The memorandum constitutes the pre-incorporation phase of the company and guarantees legal security, not only for entrepreneurs but also for investors, as it demonstrates concern for the economic and sustainable growth of the business.

 

However, it is necessary to be careful, as with the validation of the product after the MVP phase and as the company grows, startup This model may no longer meet needs and it will be necessary to review the business organization.

 

 

And what's the next step? Choosing the corporate type.

 

Although the incorporation of a company is not essential for the beginning of the development of a business, this is an almost inevitable and indispensable step as a company grows. startup, should not be seen simply as something bureaucratic and onerous, as there are a series of advantages at this stage: 

 

 

 

And it is at this moment that many entrepreneurs have doubts as to which is the best alternative, whether a limited company or a public limited company.
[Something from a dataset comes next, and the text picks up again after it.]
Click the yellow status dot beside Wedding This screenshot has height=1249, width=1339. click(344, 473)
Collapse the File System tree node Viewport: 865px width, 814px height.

And what is the best choice? The answer is it depends.

 

The choice of corporate type will vary for each business, there is no standard answer. The company's current scenario and short to medium term growth possibilities must be analyzed. Choosing the appropriate corporate model also greatly impacts the risk that the partners assume with the venture. 

 

Of course, nothing prevents the corporate type from adapting to the best convenience as the company grows, it is recommended, but choosing the appropriate type at each stage can avoid setbacks such as the delay of an investment and the growth of the business, as the Changing the corporate model can require time to resolve bureaucratic issues, which can be highly costly in the technology sector, which transforms at high speed.

 

 

And what are theWhat are the differences between a Limited Company and a Public Limited Company?

 

 We brought some information that may clarify doubts:

 

 

It is easy to notice that the limited liability company and the anonymous company have very different characteristics, while the first is marked by a personal relationship between the partners, the second is directly linked to capital and the market, so great care is needed when analyzing the moment where the company is located and its particularities, before choosing the corporate model.

 

It is also worth remembering that at any stage of a company, the organizational model and its rules will be the logical consequence of the founders' expectations in relation to the venture, therefore, investing time in this alignment is essential so that the rules are clear and there is no problems when conflicts arise or when the opportunity for rapid business escalation arises.

 

The best way is to look for a specialist lawyer who can advise on the model that best suits the needs of the company and entrepreneurs.